Un sol que personne n’avait le droit de toucher
D’un point de vue archéologique, à l’exception du parvis, c’était un secteur très mal connu. Notre-Dame était considérée comme un monument historique, mais pas comme un gisement archéologique. Ce résumé, livré par Dorothée Chaoui-Derieux, conservatrice en chef du patrimoine à la DRAC Île-de-France, dit beaucoup sur les décennies perdues.

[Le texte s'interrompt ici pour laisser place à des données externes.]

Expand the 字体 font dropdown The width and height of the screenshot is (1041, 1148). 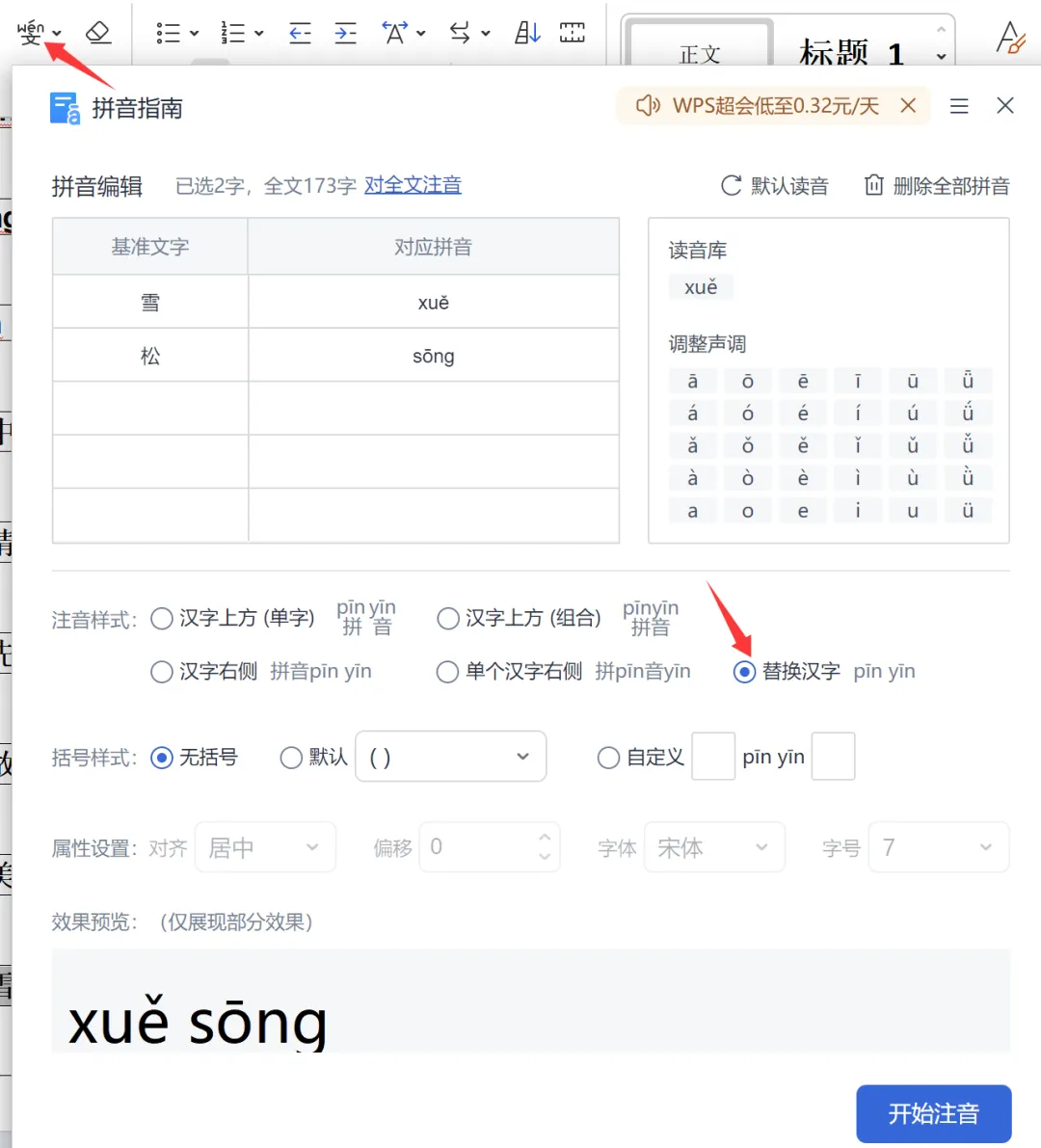tap(714, 847)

La seule grande campagne de fouilles précédente remonte aux années 1960-1970, motivée non par la curiosité scientifique mais par un projet bien moins romantique : en 1962, le conseil municipal de Paris a décidé d’aménager un parking en sous-sol. Deux ans plus tard, des fouilles préventives sous l’autorité de l’archéologue Michel Fleury ont été menées afin d’exhumer de potentiels vestiges. Le site présente des vestiges archéologiques de l’Antiquité au XIXe siècle, découverts lors de ces fouilles réalisées dans les années 1960-1970. Ces trouvailles sont aujourd’hui visibles dans la crypte archéologique, accessible sous le parvis, un musée que la plupart des touristes ignorent, piétinant sans le savoir des siècles d’histoire.

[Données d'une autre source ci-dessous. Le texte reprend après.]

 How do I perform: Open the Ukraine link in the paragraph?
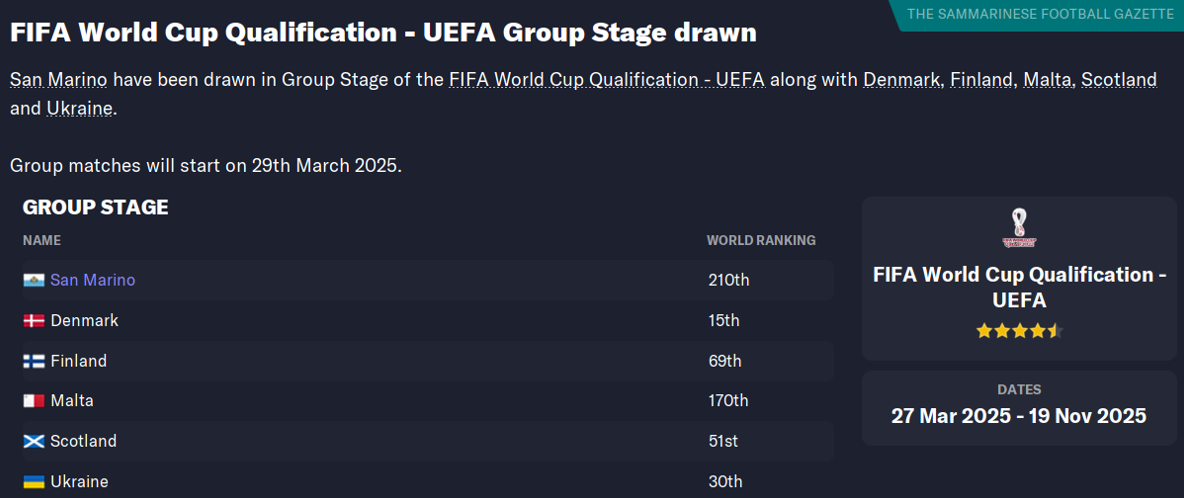coord(79,108)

L’incendie de 2019 a changé la donne. Au lendemain de l’incendie du 15 avril 2019, les archéologues sont intervenus au chevet de la cathédrale. La loi d’exception du 29 juillet 2019 a confié à l’INRAP la responsabilité des interventions d’archéologie préventive. Les équipes ont depuis œuvré sur un programme de diagnostics et fouilles archéologiques, à l’extérieur et l’intérieur de la cathédrale. Le désastre a, malgré lui, ouvert un accès scientifique sans précédent.
L’île de la Cité, grand chantier archéologique de 2026
Le parvis n’est qu’une pièce d’un puzzle bien plus vaste. Des fouilles ont débuté en janvier 2026 sur le parvis de Notre-Dame, d’autres se poursuivent au sein de l’une des cours de l’hôpital Hôtel-Dieu, avant que ne commence, à la rentrée prochaine, la dernière phase du chantier de la cour du Mai au Palais de Justice. Trois sites simultanés, quelques centaines de mètres à vol d’oiseau les uns des autres, fouillés en même temps pour la première fois.
Les découvertes de la cour du Mai, voisine du Palais de Justice, avaient déjà mis la barre haute : la première phase, déroulée d’août à novembre 2025, avait notamment révélé la présence d’une aire funéraire inconnue grâce à la découverte de sépultures antiques et carolingiennes. Une nécropole enfouie sous les dalles d’un tribunal. Paris n’a décidément pas fini de livrer ses morts.
La simultanéité des fouilles de ces trois sites devrait permettre au Pôle archéologique de la Ville de Paris de proposer au public, aux chercheurs et aux riverains une lecture enrichie de l’évolution des quartiers insulaires de la Cité et du quotidien des Parisiens installés au cœur même de la capitale depuis 2 000 ans. Ce qui se joue ici dépasse la cathédrale. C’est le récit de naissance d’une ville entière, couche après couche, que les archéologues sont en train de réécrire, avec une truelle et un tachéomètre laser, avant que le béton ne referme définitivement le sol en 2028.